Policjanci we wtorek po południu zostali zaalarmowani, że w jednym z mieszkań w centrum Skierniewic doszło do awantury domowej. "Policjanci po dojechaniu na miejsce ustalili, że 35-letni mężczyzna mieszkaniec Skierniewic, wszczął awanturę ze swoją partnerką, grożąc jej śrutową bronią gazową" - przekazuje aspirant Katarzyna Kurkowska w komunikacie opublikowanym na stronie skierniewickiej komendy.
W momencie, kiedy 35-latek groził bronią, w lokalu były też córki zgłaszającej. Jedna z nich, siedmiolatka, została postrzelona w udo.

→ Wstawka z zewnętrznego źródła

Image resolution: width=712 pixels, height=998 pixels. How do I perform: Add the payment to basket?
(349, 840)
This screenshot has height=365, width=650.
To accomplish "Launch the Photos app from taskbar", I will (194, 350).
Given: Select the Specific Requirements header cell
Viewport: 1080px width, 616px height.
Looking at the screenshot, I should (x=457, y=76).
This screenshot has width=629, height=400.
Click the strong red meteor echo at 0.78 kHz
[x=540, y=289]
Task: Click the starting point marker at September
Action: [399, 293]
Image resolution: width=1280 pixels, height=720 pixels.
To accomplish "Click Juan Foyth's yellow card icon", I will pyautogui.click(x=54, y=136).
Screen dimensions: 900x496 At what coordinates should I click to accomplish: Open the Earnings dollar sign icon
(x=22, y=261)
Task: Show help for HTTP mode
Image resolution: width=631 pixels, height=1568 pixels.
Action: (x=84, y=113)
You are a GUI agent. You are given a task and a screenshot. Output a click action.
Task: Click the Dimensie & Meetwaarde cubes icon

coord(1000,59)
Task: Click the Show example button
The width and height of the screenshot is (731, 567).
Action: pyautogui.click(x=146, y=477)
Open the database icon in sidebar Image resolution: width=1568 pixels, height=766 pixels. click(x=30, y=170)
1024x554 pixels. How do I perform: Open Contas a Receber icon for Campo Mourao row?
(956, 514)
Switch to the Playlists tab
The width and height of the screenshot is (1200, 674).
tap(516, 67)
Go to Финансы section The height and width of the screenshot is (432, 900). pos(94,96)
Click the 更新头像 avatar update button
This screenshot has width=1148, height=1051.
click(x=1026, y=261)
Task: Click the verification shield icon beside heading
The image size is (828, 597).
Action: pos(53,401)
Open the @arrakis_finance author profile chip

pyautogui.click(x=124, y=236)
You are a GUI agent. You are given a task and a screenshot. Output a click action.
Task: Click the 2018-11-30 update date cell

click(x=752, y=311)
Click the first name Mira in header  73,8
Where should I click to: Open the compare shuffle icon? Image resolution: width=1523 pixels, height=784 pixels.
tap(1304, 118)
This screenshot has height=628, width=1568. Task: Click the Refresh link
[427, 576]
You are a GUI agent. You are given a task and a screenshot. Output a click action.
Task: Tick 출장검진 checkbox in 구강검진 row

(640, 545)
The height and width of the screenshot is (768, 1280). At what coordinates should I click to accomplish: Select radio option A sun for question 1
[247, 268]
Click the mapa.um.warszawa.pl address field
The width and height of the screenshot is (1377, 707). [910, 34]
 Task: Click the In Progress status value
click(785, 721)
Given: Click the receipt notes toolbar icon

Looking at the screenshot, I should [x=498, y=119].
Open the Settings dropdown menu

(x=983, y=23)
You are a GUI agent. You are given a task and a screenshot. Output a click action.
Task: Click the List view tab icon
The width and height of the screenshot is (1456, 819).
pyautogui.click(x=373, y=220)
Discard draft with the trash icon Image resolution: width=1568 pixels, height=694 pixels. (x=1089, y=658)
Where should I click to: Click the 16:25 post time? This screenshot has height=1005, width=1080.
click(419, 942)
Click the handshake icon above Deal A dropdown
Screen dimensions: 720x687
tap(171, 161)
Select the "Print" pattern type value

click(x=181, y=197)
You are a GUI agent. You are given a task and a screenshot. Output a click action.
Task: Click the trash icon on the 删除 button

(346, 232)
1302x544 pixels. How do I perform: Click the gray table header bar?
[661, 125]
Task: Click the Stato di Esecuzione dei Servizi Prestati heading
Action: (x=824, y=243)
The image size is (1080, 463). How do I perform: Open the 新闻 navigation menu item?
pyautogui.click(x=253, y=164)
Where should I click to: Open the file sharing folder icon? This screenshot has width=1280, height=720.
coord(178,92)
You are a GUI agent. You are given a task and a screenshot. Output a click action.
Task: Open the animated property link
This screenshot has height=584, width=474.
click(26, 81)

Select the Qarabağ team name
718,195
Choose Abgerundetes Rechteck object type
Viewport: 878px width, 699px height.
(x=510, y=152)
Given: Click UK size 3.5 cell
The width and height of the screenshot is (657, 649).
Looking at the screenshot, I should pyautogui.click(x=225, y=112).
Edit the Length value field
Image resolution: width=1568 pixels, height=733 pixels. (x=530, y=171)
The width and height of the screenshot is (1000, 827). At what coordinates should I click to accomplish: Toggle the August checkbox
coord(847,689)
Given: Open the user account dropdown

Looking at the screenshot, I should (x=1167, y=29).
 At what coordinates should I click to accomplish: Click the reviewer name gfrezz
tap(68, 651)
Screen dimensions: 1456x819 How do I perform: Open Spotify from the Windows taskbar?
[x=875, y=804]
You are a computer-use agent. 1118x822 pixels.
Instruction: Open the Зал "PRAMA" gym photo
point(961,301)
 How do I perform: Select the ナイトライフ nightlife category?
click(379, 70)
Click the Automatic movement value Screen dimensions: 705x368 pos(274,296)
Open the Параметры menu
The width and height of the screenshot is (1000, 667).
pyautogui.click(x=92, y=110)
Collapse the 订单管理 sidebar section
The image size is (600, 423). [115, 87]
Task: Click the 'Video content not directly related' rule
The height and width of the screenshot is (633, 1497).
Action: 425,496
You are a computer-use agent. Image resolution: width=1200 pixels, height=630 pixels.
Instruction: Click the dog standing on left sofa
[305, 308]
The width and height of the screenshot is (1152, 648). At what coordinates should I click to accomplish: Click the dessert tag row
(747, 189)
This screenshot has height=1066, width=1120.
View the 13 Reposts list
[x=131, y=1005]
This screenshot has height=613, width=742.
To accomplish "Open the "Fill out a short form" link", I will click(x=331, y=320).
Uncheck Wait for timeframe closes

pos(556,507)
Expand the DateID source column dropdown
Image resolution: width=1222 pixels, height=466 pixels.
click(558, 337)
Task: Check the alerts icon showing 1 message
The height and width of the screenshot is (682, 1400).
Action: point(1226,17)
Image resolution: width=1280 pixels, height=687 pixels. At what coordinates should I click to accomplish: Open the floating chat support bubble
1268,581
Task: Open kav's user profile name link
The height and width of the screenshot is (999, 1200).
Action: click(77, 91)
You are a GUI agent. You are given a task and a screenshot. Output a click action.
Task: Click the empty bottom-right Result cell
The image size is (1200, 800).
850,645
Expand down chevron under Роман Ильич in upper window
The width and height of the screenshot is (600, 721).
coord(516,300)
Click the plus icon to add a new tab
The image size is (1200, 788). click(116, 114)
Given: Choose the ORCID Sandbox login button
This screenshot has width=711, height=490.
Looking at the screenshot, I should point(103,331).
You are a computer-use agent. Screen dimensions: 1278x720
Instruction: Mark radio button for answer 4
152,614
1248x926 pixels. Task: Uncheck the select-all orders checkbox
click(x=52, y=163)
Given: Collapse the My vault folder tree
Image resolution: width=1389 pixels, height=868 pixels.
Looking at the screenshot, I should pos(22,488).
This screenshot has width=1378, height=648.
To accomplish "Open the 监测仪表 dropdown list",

- Obecnie nie mogę jednoznacznie odpowiedzieć pytanie, czy mężczyzna świadomie trafił w dziecko - zaznacza asp. Kurkowska w rozmowie z tvn24.pl.
Dziewczynka w szpitalu
Dziecko zostało przetransportowana do jednego z łódzkich szpitali.
"35-latek w chwili zatrzymania był nietrzeźwy. Miał ponad promil alkoholu w organizmie. Policjanci prowadzą czynności w tej sprawie pod nadzorem prokuratury" - czytamy w komunikacie.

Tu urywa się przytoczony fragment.